For me personally, research and then grantmaking at Open Phil has been excellent for my career development, and it’s pretty implausible that grad school in ML or CS, or an ML engineering role at an AI company, or any other path I can easily think of, would have been comparably useful.
If I had pursued an academic path, then assuming I was successful on that path, I would be in my first or maybe second year as an assistant professor right about now (or maybe I’d just be starting to apply for such a role). Instead, at Open Phil, I wrote less-academic reports and posts about less established topics in a more home-grown style, gave talks in a variety of venues, talked to podcasters and journalists, and built lots of relationships in industry, academia, and the policy world in the course of funding and advising people. I am likely more noteworthy among AI companies, policymakers, and even academic researchers than I would have been if I had spent that time doing technical research in a grad school and then went for a faculty role — and I additionally get to direct funding, an option which wouldn’t have been easily available to me on that alternative path.
The obvious con of OP relative to a path like that is that you have to “roll your own” career path to a much greater degree. If you go to grad school, you will definitely write papers, and then be evaluated based on how many good papers you’ve written; there isn’t something analogous you will definitely be made to do and evaluated on at OP (at least not something clearly publicly visible). But I think there are a lot of pros:
The flipside of the social awkwardness and stress that Linch highlighted in one of his questions is that a grantmaking role teaches you how to navigate delicate power dynamics, say no, give tough feedback, and make non-obvious decisions that have tangible consequences on reasonably short timeframes.

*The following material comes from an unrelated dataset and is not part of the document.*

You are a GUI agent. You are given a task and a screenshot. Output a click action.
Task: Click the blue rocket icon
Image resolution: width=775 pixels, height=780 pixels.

I think I’ve developed more social maturity and operational effectiveness than I would have in a research role; this is a pretty important and transferrable skillset.
There is more space than there would be in a grad school or AI lab setting to think about weird questions that sit at the intersection of different fields and have no obvious academic home, such as the trajectory of AI development and timelines to very powerful AI. While independent research or other small-scale nonprofit research groups could offer a similar degree of space to think about “weird stuff,” OP is unusual in combining that kind of latitude with the ability to direct funding (and thus the ability to help make big material projects happen in the world).
Thanks Mishaal!
I think previous experience taking on operationally challenging projects is definitely the most important thing here, though it may not necessarily be traditional job experience (running a student group or local group can also provide good experience here). Beyond that, demonstrating pragmatism and worldliness in interviews (for example, when discussing real or hypothetical operational or time management challenges) is useful.
I think an important quality in a role like this is steadiness — not getting easily overwhelmed by juggling a lot of competing tasks, having the ability to get the easy stuff done quickly and make smart calls about prioritizing between the harder more nebulous tasks. And across all our roles, being comfortable with upward feedback and disagreement is key.